**Action item**
In the entries below, find the line with "You are a computer-use" and the line with "Task: Open the Account dropdown menu", then retype both and everything between them exactly. Do not copy the pictures.

**Information shown**
Start of Block

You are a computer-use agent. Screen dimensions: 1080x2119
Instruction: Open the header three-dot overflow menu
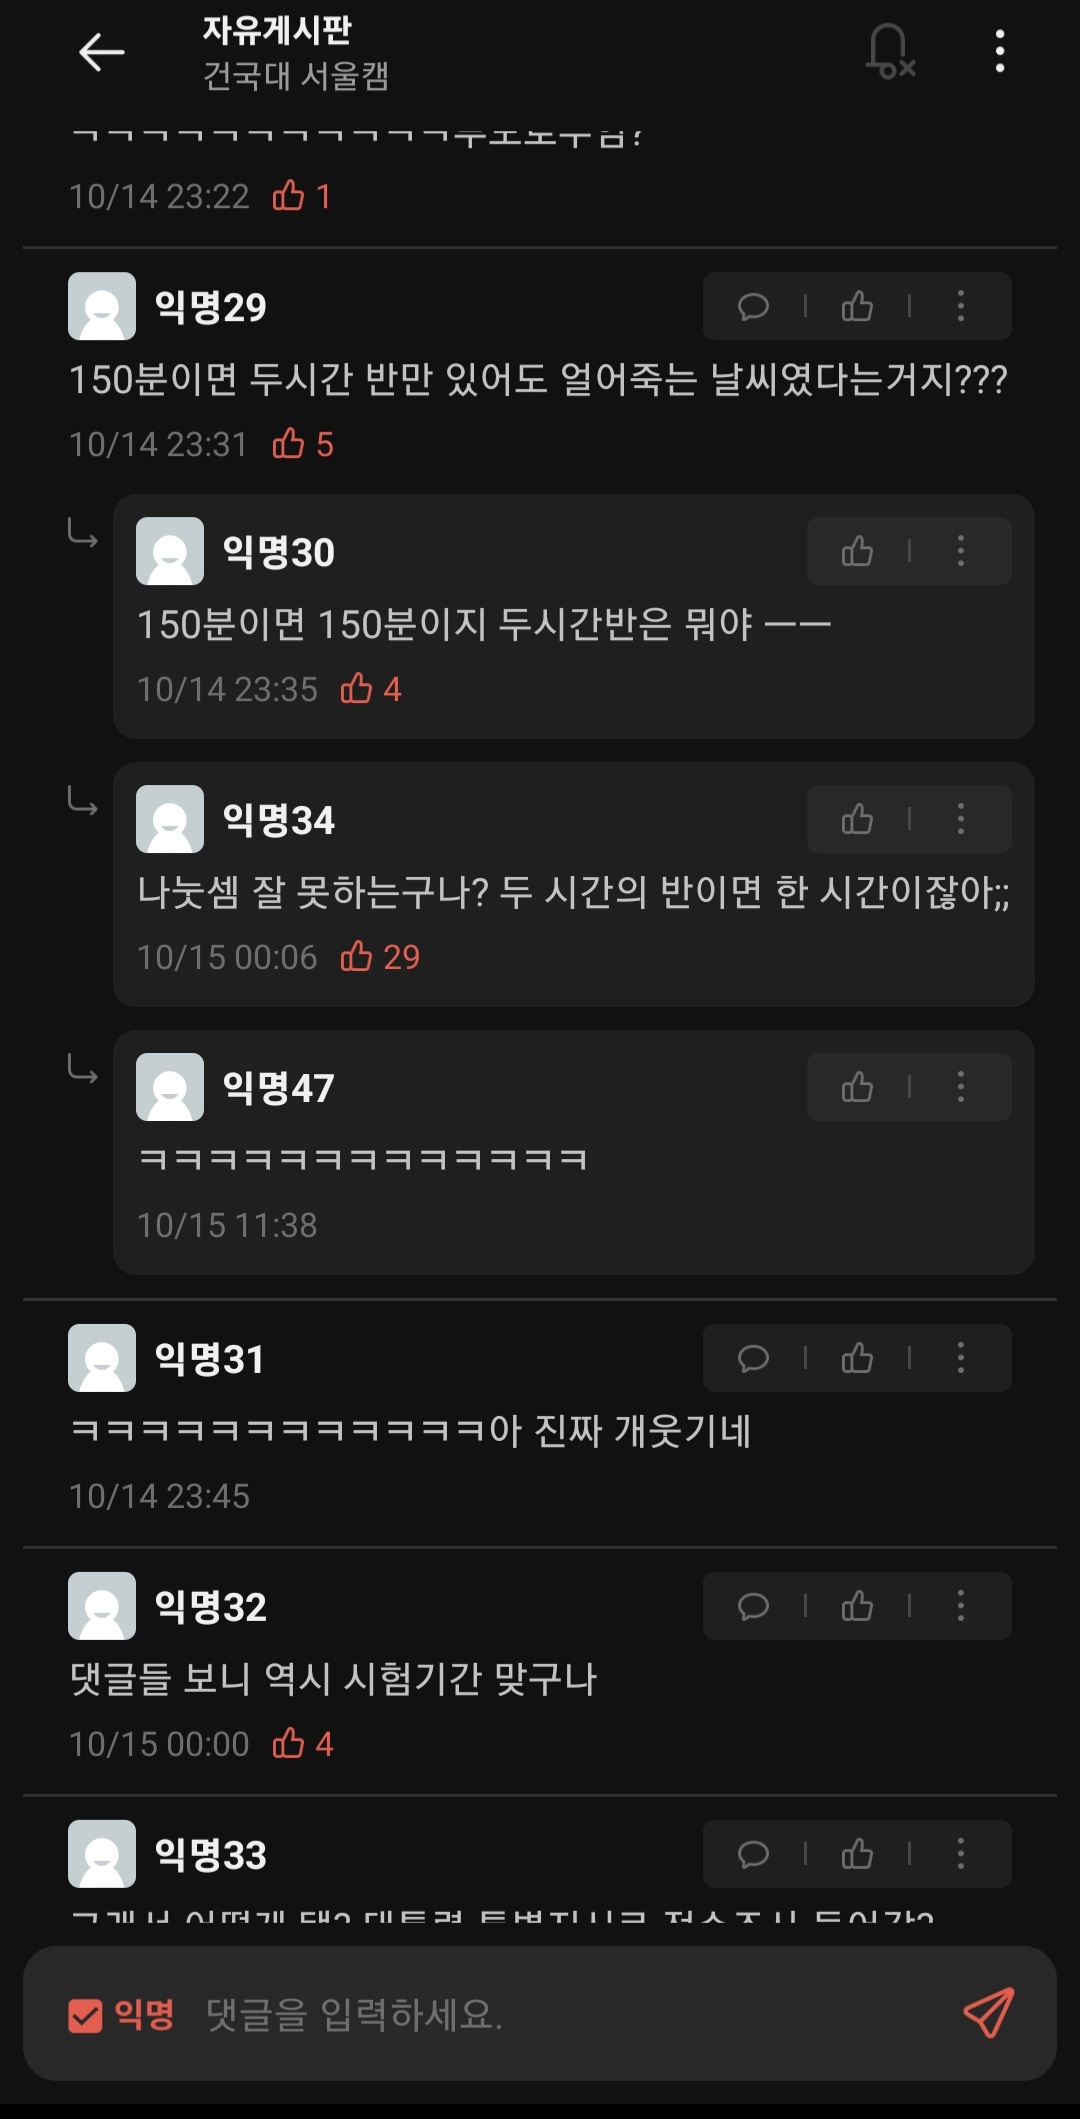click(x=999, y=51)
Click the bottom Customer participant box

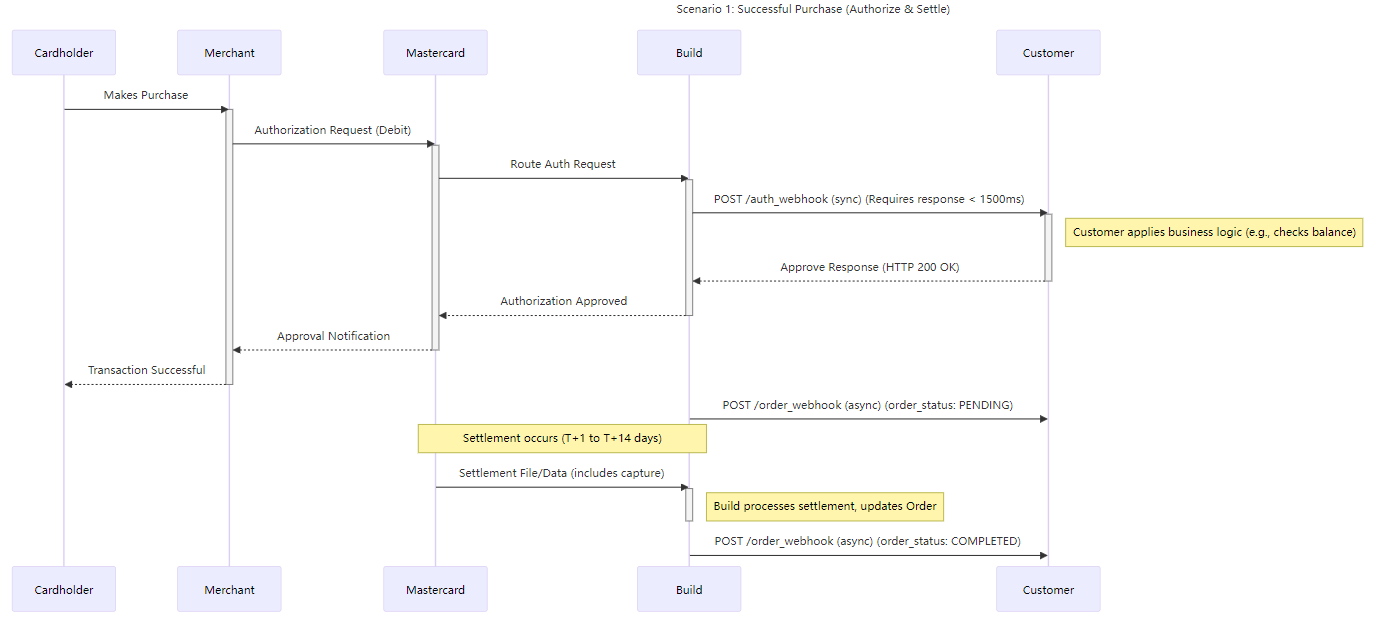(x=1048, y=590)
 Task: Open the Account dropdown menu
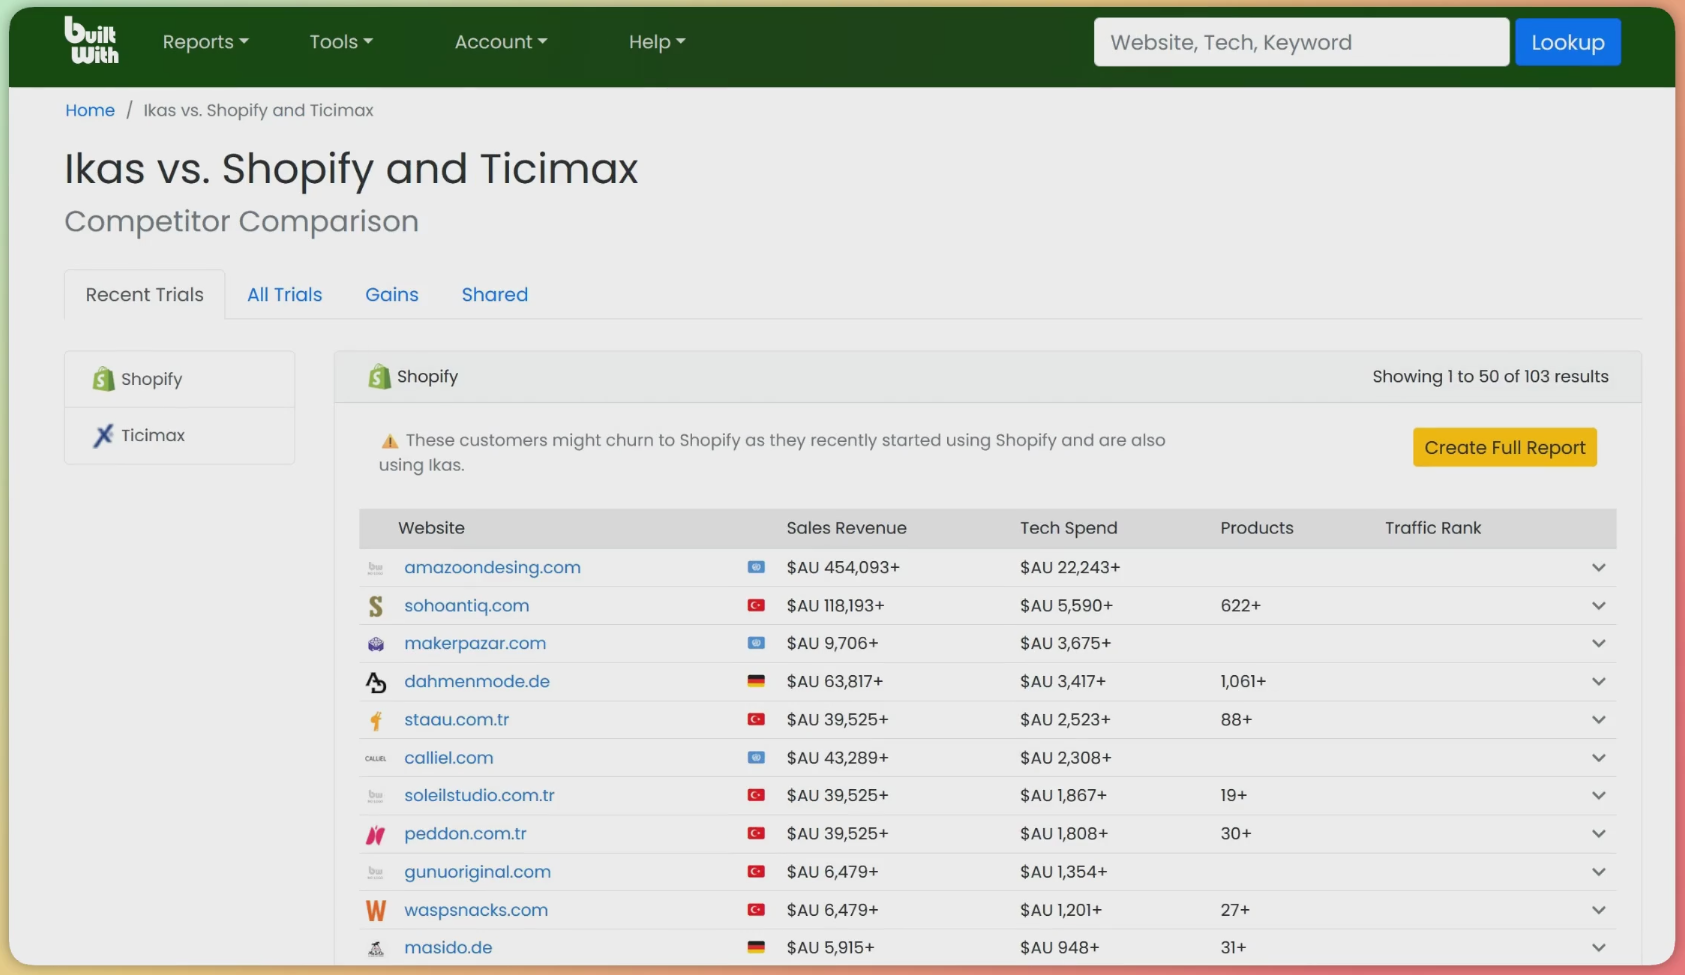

End of Block
Start of Block

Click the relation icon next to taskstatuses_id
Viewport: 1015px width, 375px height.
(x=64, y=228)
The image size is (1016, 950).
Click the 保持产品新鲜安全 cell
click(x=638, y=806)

End of Block
Start of Block

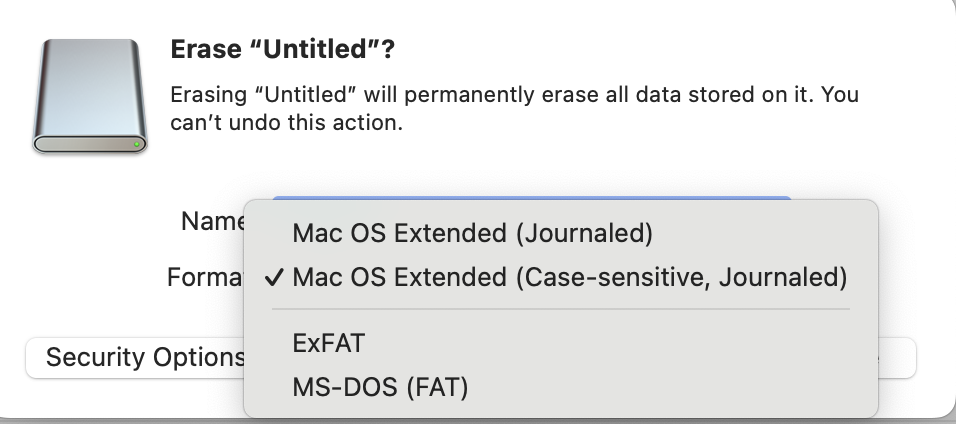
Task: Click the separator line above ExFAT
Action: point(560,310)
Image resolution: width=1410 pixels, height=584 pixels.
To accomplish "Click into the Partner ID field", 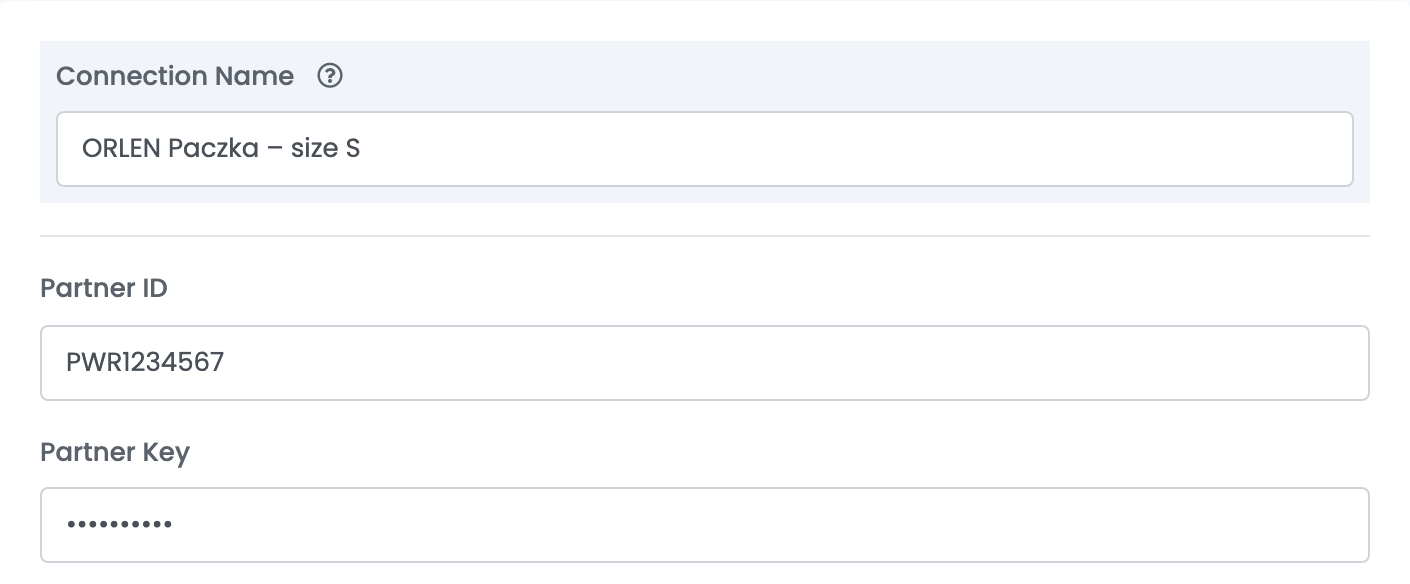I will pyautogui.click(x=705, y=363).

End of Block

**Task response**
You are a computer-use agent. Screen dimensions: 1080x2119
Instruction: Open the header three-dot overflow menu
click(x=999, y=51)
Click the bottom Customer participant box

(x=1048, y=590)
 Task: Open the Account dropdown menu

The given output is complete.